Ask the Builder: Demystifying septic systems
Do you wonder how septic systems work? I never gave it much thought in all the years I lived in Cincinnati. Every house I lived in was connected to a municipal sewer line. Just about every house I built I connected to a sewer line. Few of the houses I built needed their own septic systems.
One such house, however, stands out in my mind. The lot wasn’t big enough to support a traditional leach field. (I’ll get into what a leach field does in a moment.) It required a septic system that was in essence a miniature sewage treatment plant!

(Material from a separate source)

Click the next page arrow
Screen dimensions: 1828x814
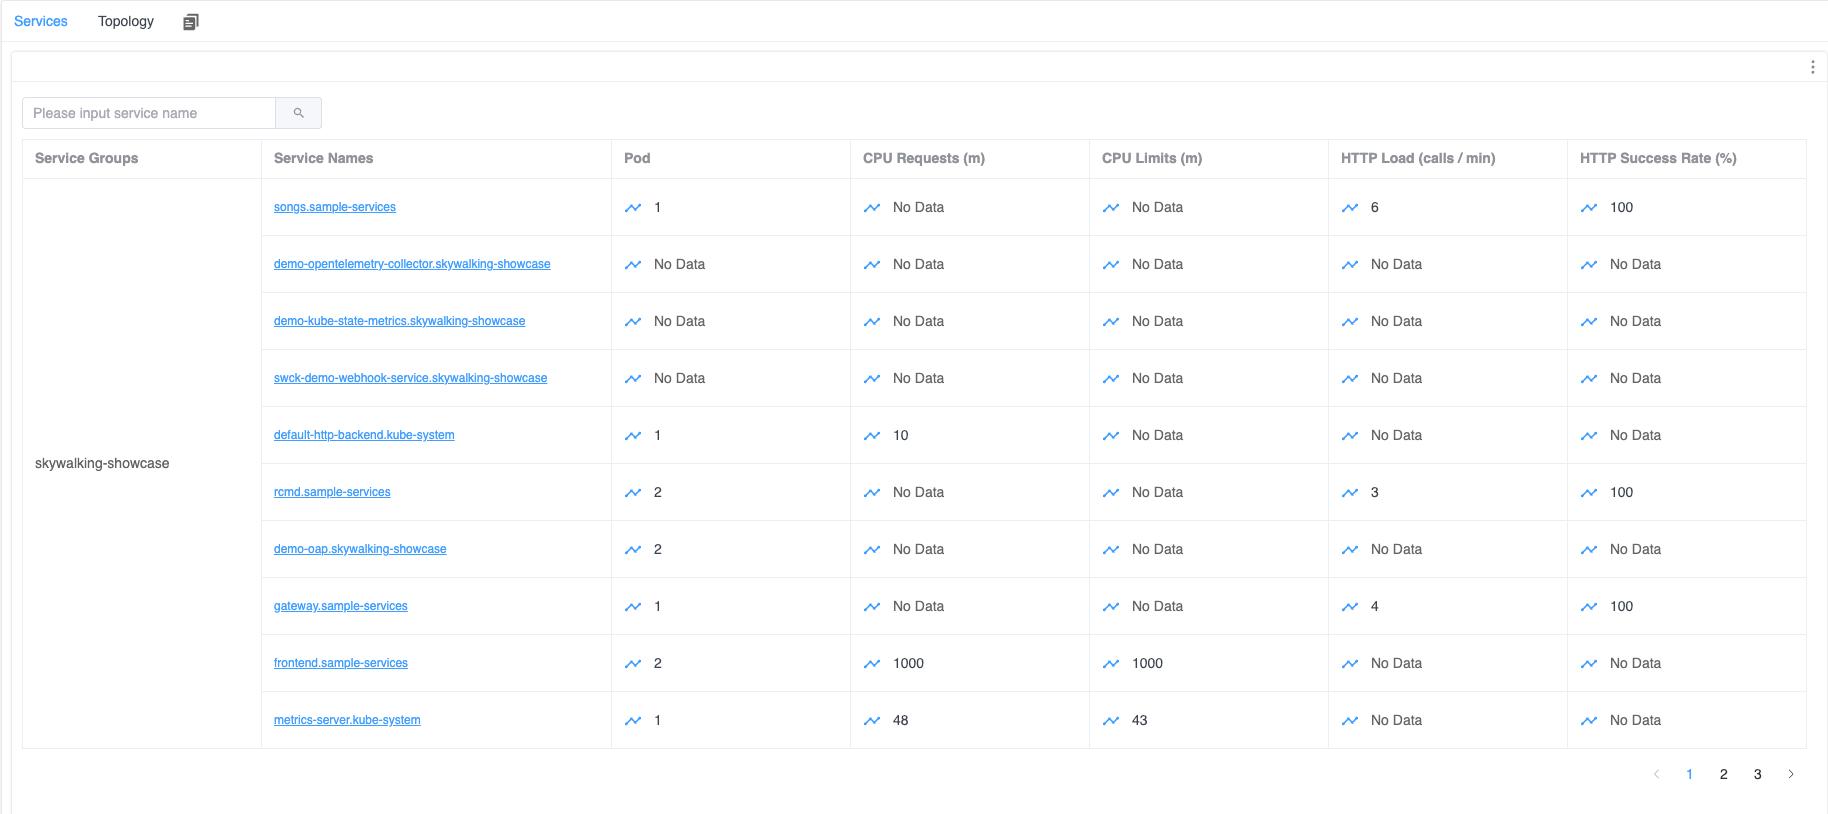[x=1791, y=774]
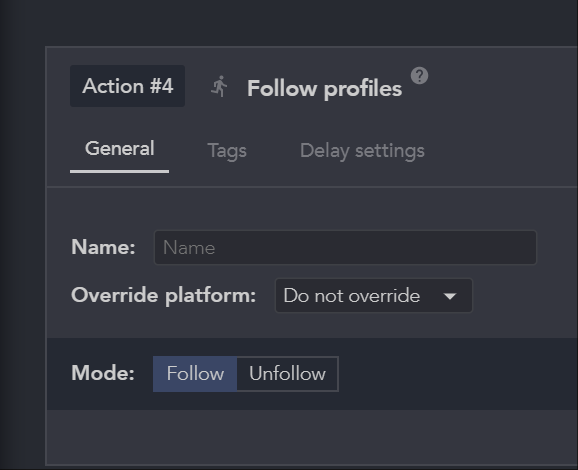
Task: Go to the Delay settings tab
Action: (x=362, y=150)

There was a propeller on a shaft that extend down into the septic tank. It was attached to a motor that was protected from the weather. For 10 minutes an hour this motor would spin, working much like a kitchen blender. When the propeller spun around, fresh air from outdoors was also injected into the swirling mass of water and waste inside the septic tank.
Visit a medium or large-sized sewage treatment plant and that’s what you’ll discover. Before it sends the sewage back into the closest river, the plant aerates the wastewater. Introducing oxygen to sewage is a fantastic way to get rid of all the harmful things that one might find in wastewater.
If you’re unfamiliar with how septic systems work, here's a primer. When you flush your toilet or when water drains from a tub, shower, vanity or kitchen sink, the wastewater flows through a 4-inch pipe that connects to a large precast concrete tank. The capacity of the tank can range from 500 to 1,000-gallons or more. They’re sized by septic designers based on the amount of projected waste that might be created within the house each day. Typically the designer goes by the number of bedrooms in the house.
Some tanks have different walls and baffles within the tank. The ones I see most often in New Hampshire have a small wall that’s located about a foot from where the house drain pipe enters the tank. The purpose of this suspended concrete wall is to help break down any solids and toilet paper that rush into the tank. These things are supposed to crash against this wall as they enter the tank.
The trouble is that there are inlets into most tanks that allow the plumber to install the drain pipe parallel to this wall. Be sure your tank is installed correctly so the drain pipe enters the tank aimed directly at this small wall.
The waste from your body, foodstuffs and oils from your skin all contain bacteria. This bacteria starts to work in the tank to break down the waste. At the other end of the tank, opposite the inlet pipe, is an outlet pipe. For each gallon of water that enters the septic tank, a gallon of water flows out of it. This partially treated water that leaves the tank has lots of microscopic bacteria and pathogens in it.
It flows from the tank, or is pumped up a hill, to the leach field. The wastewater enters a maze of pipes that have perforations in them. The pipes typically are set upon a thick layer of washed sand. The wastewater is distributed into multiple pipes where it then slowly enters the sand.
There’s lots of oxygen in the sand, as well as countless small organisms. These work in tandem to purify the wastewater that drips out of the leach field pipes. It’s a simplistic system that’s time-tested. Best of all, it works very well if you watch what you put in your septic tank.
Years ago when I lived in Cincinnati, I would put anything I could down my drainpipes. Foolishly, I felt that as long as it made it out to the sewer line, it wasn’t my problem. That was a bad attitude, and municipal sewer plant operators wish more people would care. For example, I’d clean my paint brushes in a sink thinking nothing of it. I’d emulsify grease from kitchen pots and pans, and it no doubt congealed farther down in the sewer.
You never ever want to put any of these things, or chlorine bleach or any chemicals, into a septic tank. The only thing that should go into the tank is waste from your body and toilet paper. The cheaper the toilet paper the better. Never ever put flushable wipes in a septic tank or a city sewer system. (Why? Go to AsktheBuilder.com website and watch my flushable wipes video!)
If you plan to build in a rural area where a septic tank is in your future, install a utility sink in the laundry room or garage that drains directly outdoors. In other words, don’t connect the sink to the septic tank. Many inspectors allow this gray water to flow onto the ground away from your home because they don’t want you to put paint, grease, or who-knows-what into your septic tank. Wash all the bad things in this sink, not the other sinks in your home.
It’s vital that you pump your septic tank at least every three years. It’s affordable and it ensures that you won’t ruin your leach field. It can cost thousands of dollars to replace a leach field. I only pay, in 2021 dollars, $285 to pump out my 1,000-gallon septic tank. You can see why it really pays to do this. The average cost per year is less than $100.